Nama yang hampir mendekati Tuti hanya Titi, seperti yang disampaikan Sri Ajati
dalam wawancaranya dengan Alwi Shahab.
Dalam
Derai-derai Cemara (1999), yang diterbitkan oleh majalah Horison, Asrul Sani
menyebutkan bahwa Chairil kerap pergi ke pesta, bergaul dengan anak-anak Indo
dan nongkrong di tempat-tempat para pelajar sekolah Belanda biasa berkumpul,
salah satunya Toko Artic yang menjual es krim di Jalan Kramat Raya.
Entah
siapa Tuti, yang jelas hasrat Chairil tumbuh juga di toko itu. Tahun 1947, ia
menulis “Tuti Artic”. Es, susu, coca cola hadir dalam sajaknya. Lebih dari itu,
ia tak segan mengutarakan gairahnya:
“Kau
pintar benar bercium/ada goresan tinggal terasa/--ketika kita bersepeda/kuantar
kau pulang--/Panas darahmu/sungguh lekas kau jadi dara/Mimpi tua bangka/ke
langit/lagi menjulang…”
Sumirat
Sumirat
atau biasa dipanggil Mirat belajar melukis kepada S Sudjojono dan Affandi.

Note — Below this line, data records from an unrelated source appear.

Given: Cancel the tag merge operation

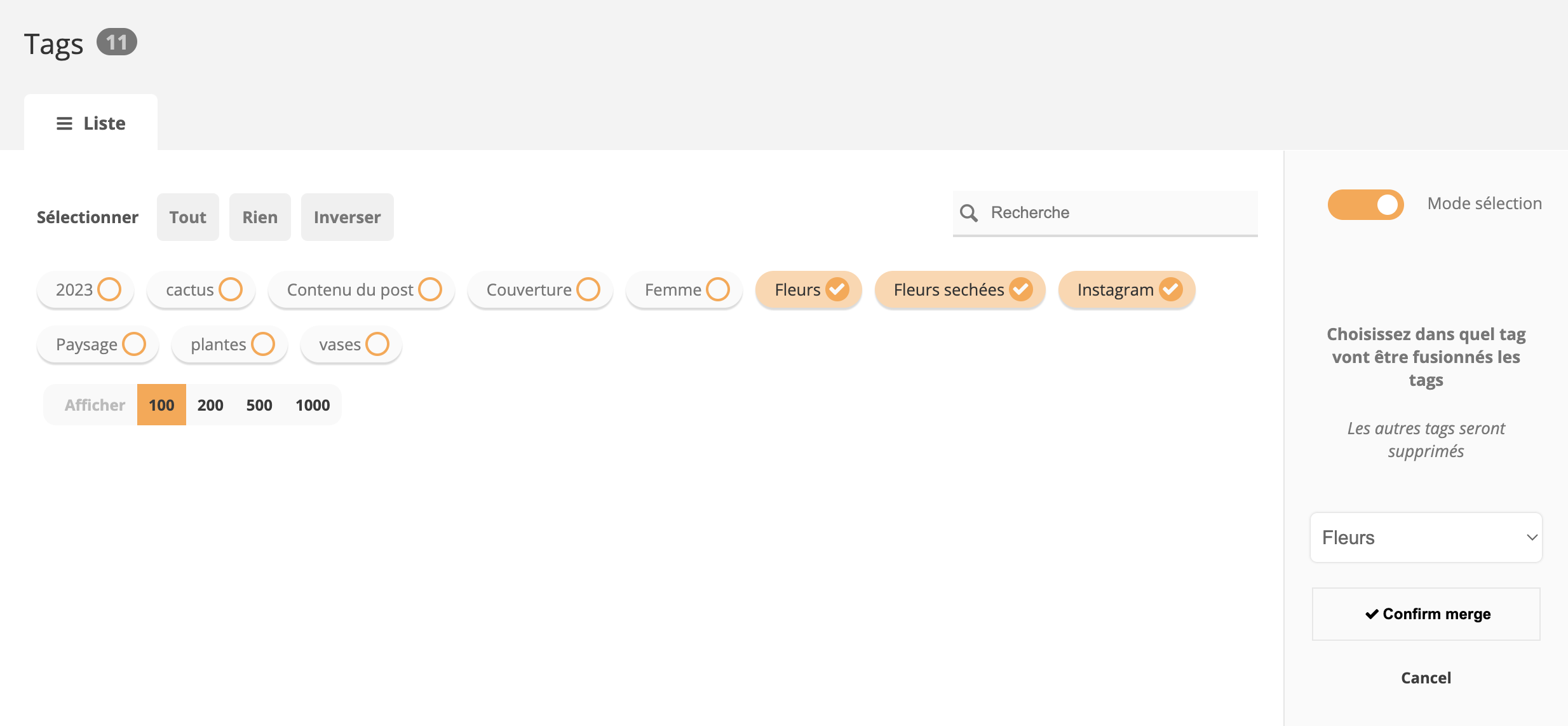Looking at the screenshot, I should coord(1425,677).
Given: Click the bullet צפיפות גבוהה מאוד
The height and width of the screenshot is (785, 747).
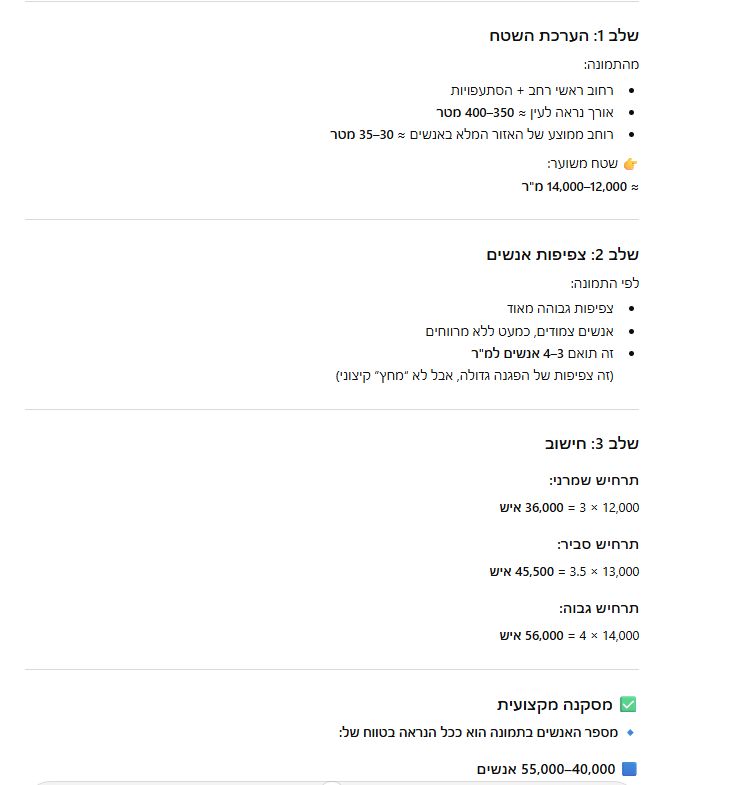Looking at the screenshot, I should pos(560,308).
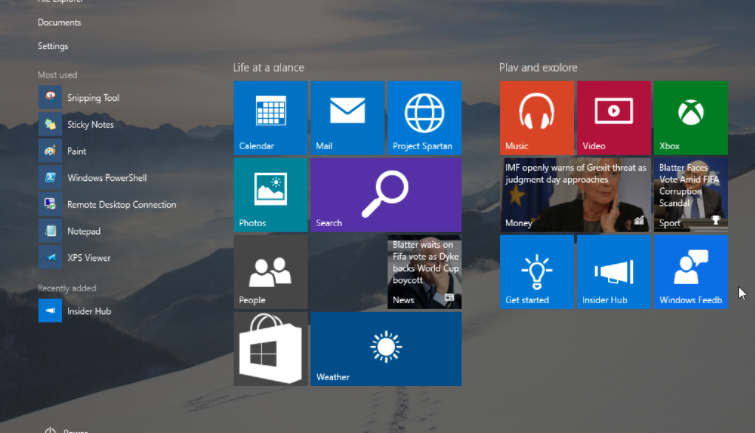Launch the Video tile

point(613,118)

Sekali waktu ia dan keluarganya vakansi ke pantai di Cilingcing. Di sana, ia
melihat Chairil. Pemuda itu tengah duduk bersandar di sebatang pohon sambil
membaca buku tebal.
“Mula-mula
tiada menjadi perhatianku, tapi beberapa kali melewatinya, melihat dia tekun
membaca tanpa peduli sekelilingnya, benar-benar membuatku heran. Aneh, pikirku,
orang-orang bersenang-senang di sini, tapi dia lebih tenggelam dalam bukunya,”
ujar Mirat kepada Purnawan Tjondronagoro.
Sikap
Chairil yang tak peduli ternyata memikat hatinya. Dalam perjalanan pulang, ia
memikirkan Chairil. Terutama membayangkan apa yang tengah bermain dalam angan
pemuda itu. Saat ia melukis, wajah Chairil kembali muncul di benaknya.
Karena
pengangguran, kisah cinta mereka merepotkan keluarga Mirat. Chairil nekad
dengan mengikuti kekasihnya itu sampai tinggal berhari-hari di rumah
orangtuanya di Jawa Tengah.
Orang
rumah tidak menyukai Chairil, tapi mereka tak dapat mengusirnya, sehingga
mereka meminta bantuan Sutan Takdir Alisjahbana dan kawan-kawan untuk membujuk
Chairil meninggalkan rumah dan menjauhi Mirat.
Seperti
pada perempuan-perempuan yang lain, Mirat pun tak lepas dari sajak Chairil.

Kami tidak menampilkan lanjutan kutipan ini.